[Data records]:
# # # # # # #
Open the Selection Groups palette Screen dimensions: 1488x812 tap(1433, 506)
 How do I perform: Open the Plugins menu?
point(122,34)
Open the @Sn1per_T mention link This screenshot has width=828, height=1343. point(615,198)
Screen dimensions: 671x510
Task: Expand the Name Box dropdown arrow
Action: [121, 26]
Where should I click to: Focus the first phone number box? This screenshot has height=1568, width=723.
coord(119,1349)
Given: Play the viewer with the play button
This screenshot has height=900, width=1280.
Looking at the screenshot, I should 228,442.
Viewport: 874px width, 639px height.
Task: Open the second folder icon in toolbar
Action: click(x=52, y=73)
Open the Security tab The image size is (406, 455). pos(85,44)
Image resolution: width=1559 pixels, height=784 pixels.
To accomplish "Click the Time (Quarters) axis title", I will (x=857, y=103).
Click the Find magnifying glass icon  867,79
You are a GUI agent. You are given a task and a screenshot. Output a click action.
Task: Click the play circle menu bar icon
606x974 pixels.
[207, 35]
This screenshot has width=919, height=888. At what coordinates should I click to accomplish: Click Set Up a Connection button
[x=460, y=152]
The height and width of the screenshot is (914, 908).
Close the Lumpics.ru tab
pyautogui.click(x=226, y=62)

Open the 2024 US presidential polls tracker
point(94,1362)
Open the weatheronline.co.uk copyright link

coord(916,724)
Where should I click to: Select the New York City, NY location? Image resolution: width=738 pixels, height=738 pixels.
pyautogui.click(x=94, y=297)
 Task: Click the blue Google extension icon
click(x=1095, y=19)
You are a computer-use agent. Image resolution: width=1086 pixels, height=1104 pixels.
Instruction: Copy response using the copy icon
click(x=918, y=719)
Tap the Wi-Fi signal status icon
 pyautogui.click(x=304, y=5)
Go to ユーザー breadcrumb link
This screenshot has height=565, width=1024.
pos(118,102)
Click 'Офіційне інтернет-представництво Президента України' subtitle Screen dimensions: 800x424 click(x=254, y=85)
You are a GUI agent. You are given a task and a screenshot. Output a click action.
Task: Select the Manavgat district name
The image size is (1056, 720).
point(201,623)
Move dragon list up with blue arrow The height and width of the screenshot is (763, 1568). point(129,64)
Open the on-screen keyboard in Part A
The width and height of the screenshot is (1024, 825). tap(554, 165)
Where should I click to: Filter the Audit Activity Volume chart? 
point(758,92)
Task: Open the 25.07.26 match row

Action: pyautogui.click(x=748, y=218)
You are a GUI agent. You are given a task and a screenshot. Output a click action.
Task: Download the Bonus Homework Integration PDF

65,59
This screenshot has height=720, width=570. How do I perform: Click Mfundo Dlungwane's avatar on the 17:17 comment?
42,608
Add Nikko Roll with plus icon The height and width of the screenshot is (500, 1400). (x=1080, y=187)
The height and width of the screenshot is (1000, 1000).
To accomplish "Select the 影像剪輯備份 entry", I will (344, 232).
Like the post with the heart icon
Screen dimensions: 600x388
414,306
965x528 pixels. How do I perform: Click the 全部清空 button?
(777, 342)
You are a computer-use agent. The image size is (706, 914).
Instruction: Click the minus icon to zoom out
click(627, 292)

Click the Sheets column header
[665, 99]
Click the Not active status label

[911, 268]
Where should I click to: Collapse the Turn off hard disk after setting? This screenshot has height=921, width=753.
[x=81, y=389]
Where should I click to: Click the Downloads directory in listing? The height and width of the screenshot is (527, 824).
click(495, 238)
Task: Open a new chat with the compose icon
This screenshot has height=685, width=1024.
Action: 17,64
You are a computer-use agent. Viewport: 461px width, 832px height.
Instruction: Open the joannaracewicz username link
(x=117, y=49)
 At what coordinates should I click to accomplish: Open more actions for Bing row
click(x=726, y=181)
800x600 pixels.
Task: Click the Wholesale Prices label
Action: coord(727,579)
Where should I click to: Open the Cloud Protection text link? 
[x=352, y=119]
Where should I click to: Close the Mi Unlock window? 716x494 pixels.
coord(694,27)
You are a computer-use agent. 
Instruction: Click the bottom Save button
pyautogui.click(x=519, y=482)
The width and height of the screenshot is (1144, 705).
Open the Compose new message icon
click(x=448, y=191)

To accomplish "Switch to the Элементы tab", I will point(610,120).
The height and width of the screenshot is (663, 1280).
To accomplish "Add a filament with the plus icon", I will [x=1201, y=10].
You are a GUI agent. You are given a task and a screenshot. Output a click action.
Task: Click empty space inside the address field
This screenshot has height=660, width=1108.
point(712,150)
# # # # # # #
[Task brief]:
Output the entire listing again, word for word.

[Output]:
Open the Selection Groups palette Screen dimensions: 1488x812 tap(1433, 506)
 How do I perform: Open the Plugins menu?
point(122,34)
Open the @Sn1per_T mention link This screenshot has width=828, height=1343. point(615,198)
Screen dimensions: 671x510
Task: Expand the Name Box dropdown arrow
Action: [121, 26]
Where should I click to: Focus the first phone number box? This screenshot has height=1568, width=723.
coord(119,1349)
Given: Play the viewer with the play button
This screenshot has height=900, width=1280.
Looking at the screenshot, I should 228,442.
Viewport: 874px width, 639px height.
Task: Open the second folder icon in toolbar
Action: click(x=52, y=73)
Open the Security tab The image size is (406, 455). pos(85,44)
Image resolution: width=1559 pixels, height=784 pixels.
To accomplish "Click the Time (Quarters) axis title", I will (x=857, y=103).
Click the Find magnifying glass icon  867,79
You are a GUI agent. You are given a task and a screenshot. Output a click action.
Task: Click the play circle menu bar icon
606x974 pixels.
[207, 35]
This screenshot has width=919, height=888. At what coordinates should I click to accomplish: Click Set Up a Connection button
[x=460, y=152]
The height and width of the screenshot is (914, 908).
Close the Lumpics.ru tab
pyautogui.click(x=226, y=62)

Open the 2024 US presidential polls tracker
point(94,1362)
Open the weatheronline.co.uk copyright link

coord(916,724)
Where should I click to: Select the New York City, NY location? Image resolution: width=738 pixels, height=738 pixels.
pyautogui.click(x=94, y=297)
 Task: Click the blue Google extension icon
click(x=1095, y=19)
You are a computer-use agent. Image resolution: width=1086 pixels, height=1104 pixels.
Instruction: Copy response using the copy icon
click(x=918, y=719)
Tap the Wi-Fi signal status icon
 pyautogui.click(x=304, y=5)
Go to ユーザー breadcrumb link
This screenshot has height=565, width=1024.
pos(118,102)
Click 'Офіційне інтернет-представництво Президента України' subtitle Screen dimensions: 800x424 click(x=254, y=85)
You are a GUI agent. You are given a task and a screenshot. Output a click action.
Task: Select the Manavgat district name
The image size is (1056, 720).
point(201,623)
Move dragon list up with blue arrow The height and width of the screenshot is (763, 1568). point(129,64)
Open the on-screen keyboard in Part A
The width and height of the screenshot is (1024, 825). tap(554, 165)
Where should I click to: Filter the Audit Activity Volume chart? 
point(758,92)
Task: Open the 25.07.26 match row

Action: pyautogui.click(x=748, y=218)
You are a GUI agent. You are given a task and a screenshot. Output a click action.
Task: Download the Bonus Homework Integration PDF

65,59
This screenshot has height=720, width=570. How do I perform: Click Mfundo Dlungwane's avatar on the 17:17 comment?
42,608
Add Nikko Roll with plus icon The height and width of the screenshot is (500, 1400). (x=1080, y=187)
The height and width of the screenshot is (1000, 1000).
To accomplish "Select the 影像剪輯備份 entry", I will (344, 232).
Like the post with the heart icon
Screen dimensions: 600x388
414,306
965x528 pixels. How do I perform: Click the 全部清空 button?
(777, 342)
You are a computer-use agent. The image size is (706, 914).
Instruction: Click the minus icon to zoom out
click(627, 292)

Click the Sheets column header
[665, 99]
Click the Not active status label

[911, 268]
Where should I click to: Collapse the Turn off hard disk after setting? This screenshot has height=921, width=753.
[x=81, y=389]
Where should I click to: Click the Downloads directory in listing? The height and width of the screenshot is (527, 824).
click(495, 238)
Task: Open a new chat with the compose icon
This screenshot has height=685, width=1024.
Action: 17,64
You are a computer-use agent. Viewport: 461px width, 832px height.
Instruction: Open the joannaracewicz username link
(x=117, y=49)
 At what coordinates should I click to accomplish: Open more actions for Bing row
click(x=726, y=181)
800x600 pixels.
Task: Click the Wholesale Prices label
Action: coord(727,579)
Where should I click to: Open the Cloud Protection text link? 
[x=352, y=119]
Where should I click to: Close the Mi Unlock window? 716x494 pixels.
coord(694,27)
You are a computer-use agent. 
Instruction: Click the bottom Save button
pyautogui.click(x=519, y=482)
The width and height of the screenshot is (1144, 705).
Open the Compose new message icon
click(x=448, y=191)

To accomplish "Switch to the Элементы tab", I will point(610,120).
The height and width of the screenshot is (663, 1280).
To accomplish "Add a filament with the plus icon", I will [x=1201, y=10].
You are a GUI agent. You are given a task and a screenshot. Output a click action.
Task: Click empty space inside the address field
This screenshot has height=660, width=1108.
point(712,150)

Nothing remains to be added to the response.